▶ Task instructions
Exactly as they appear, copy the lines from the one holding "This screenshot has" through the end of the records, leaving pictures out.

▶ Data provided
···

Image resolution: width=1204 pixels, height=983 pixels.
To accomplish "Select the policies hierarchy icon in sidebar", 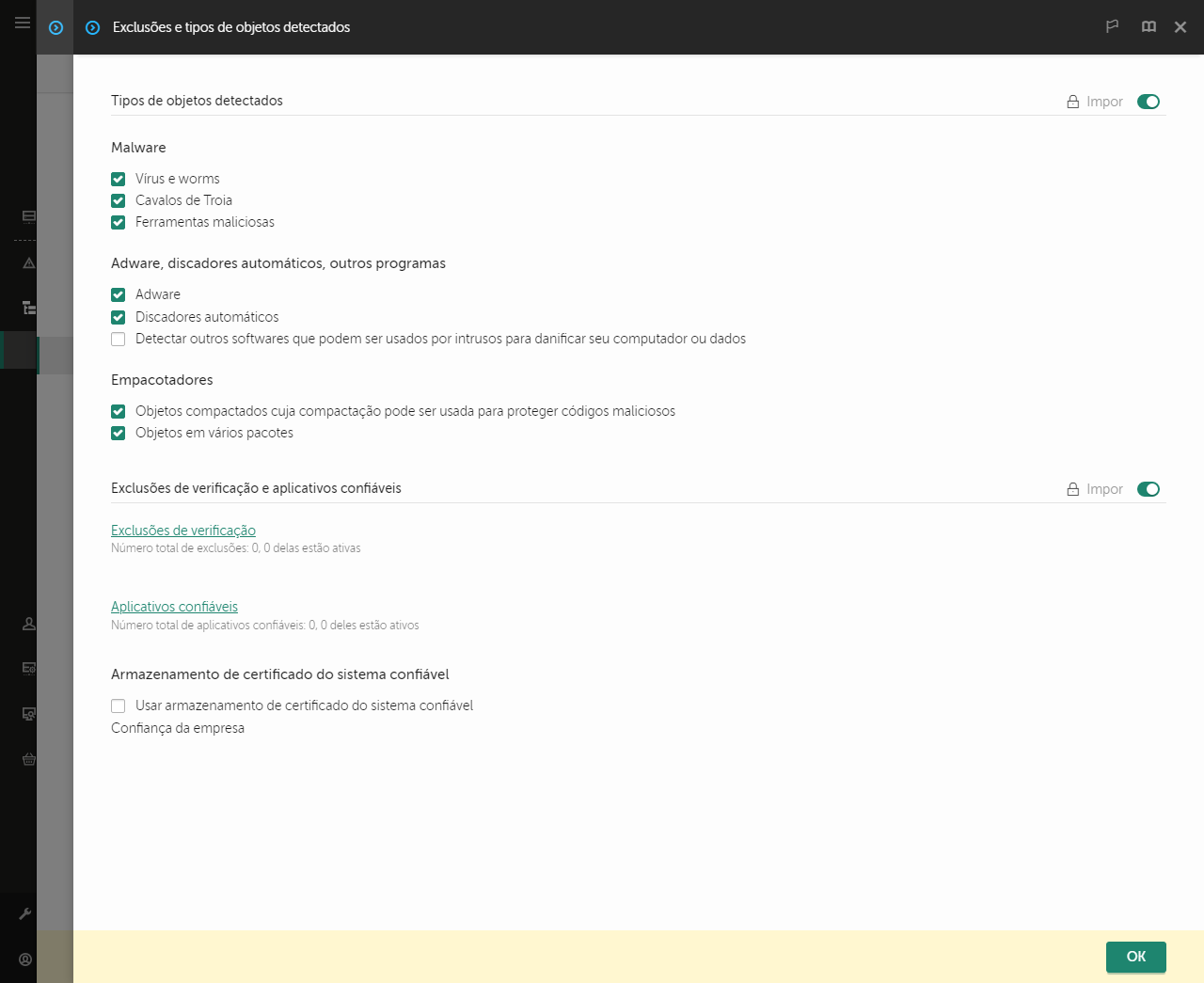I will (28, 307).
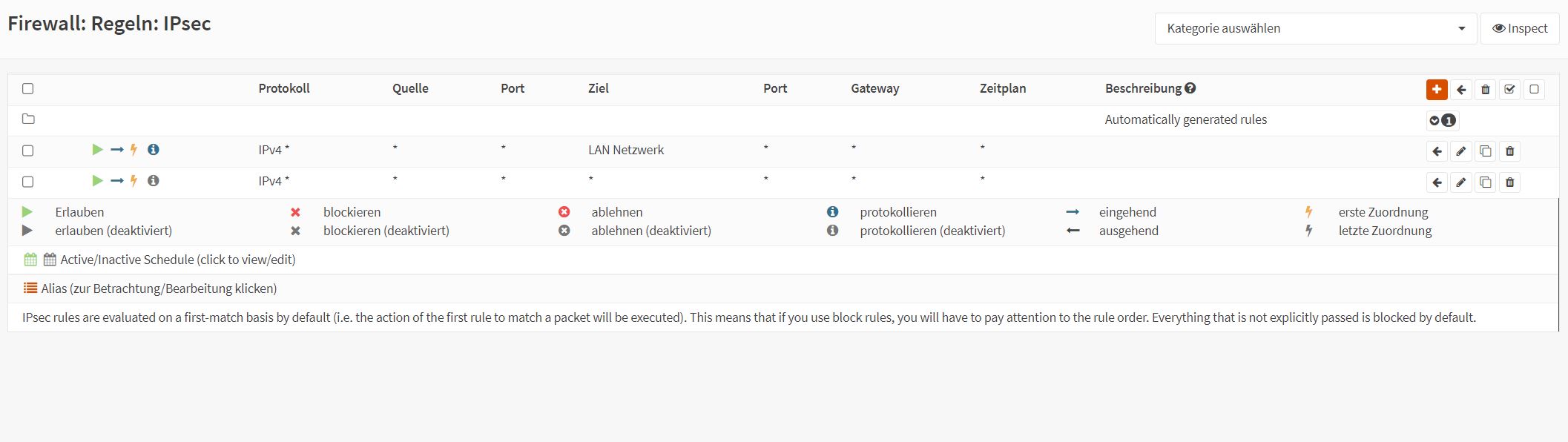Screen dimensions: 1568x442
Task: Delete selected rules via header trash icon
Action: pos(1485,90)
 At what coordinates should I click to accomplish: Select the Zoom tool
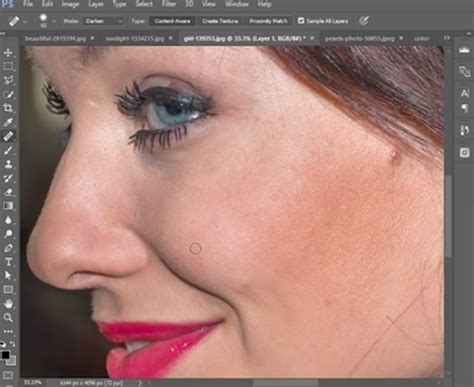[8, 317]
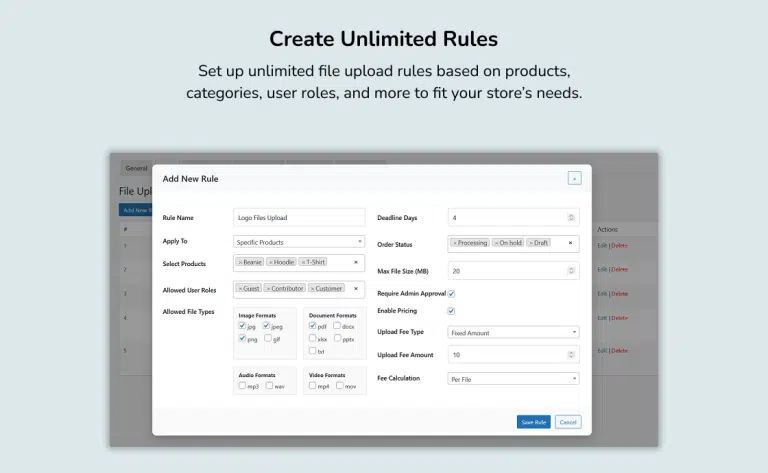The height and width of the screenshot is (473, 768).
Task: Remove the Draft order status tag
Action: click(x=529, y=243)
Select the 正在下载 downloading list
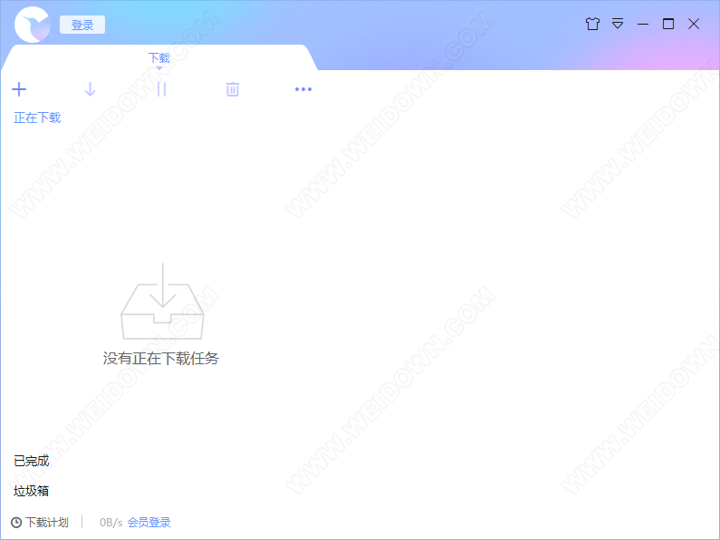The image size is (720, 540). [x=37, y=117]
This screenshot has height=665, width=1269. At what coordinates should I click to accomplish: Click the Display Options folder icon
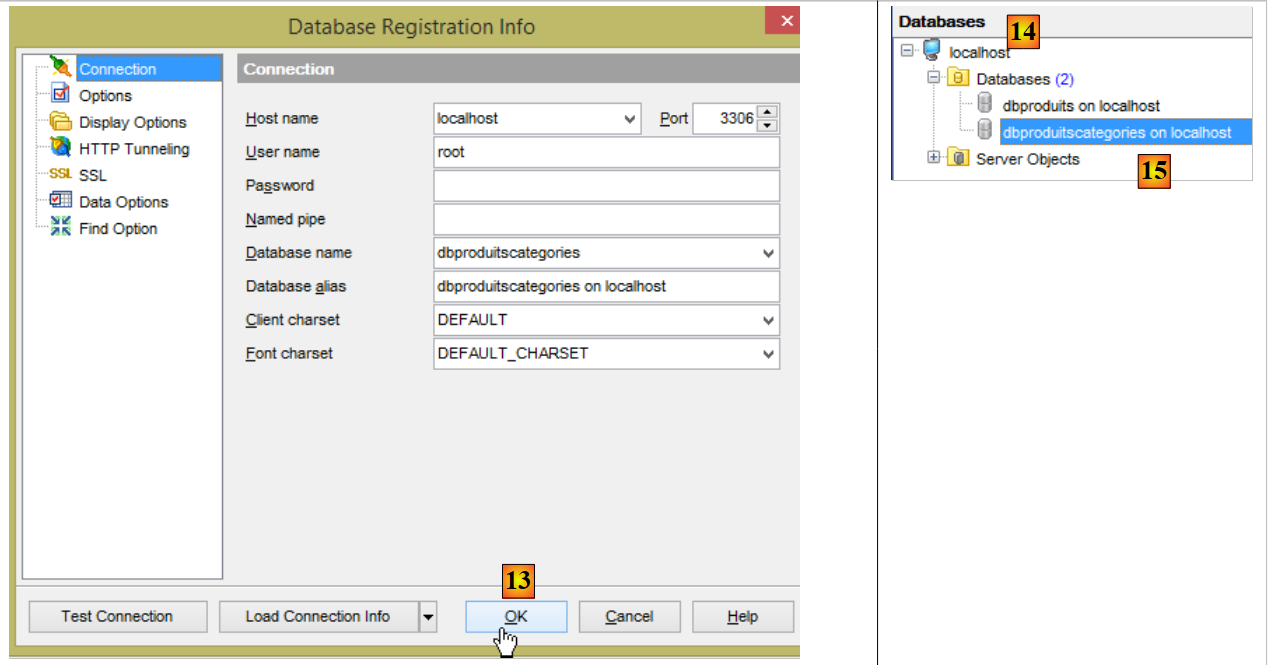[x=61, y=122]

···

▶ Result of the task
This screenshot has height=665, width=1269. At what coordinates should I click to accomplish: Click the Display Options folder icon
[x=61, y=122]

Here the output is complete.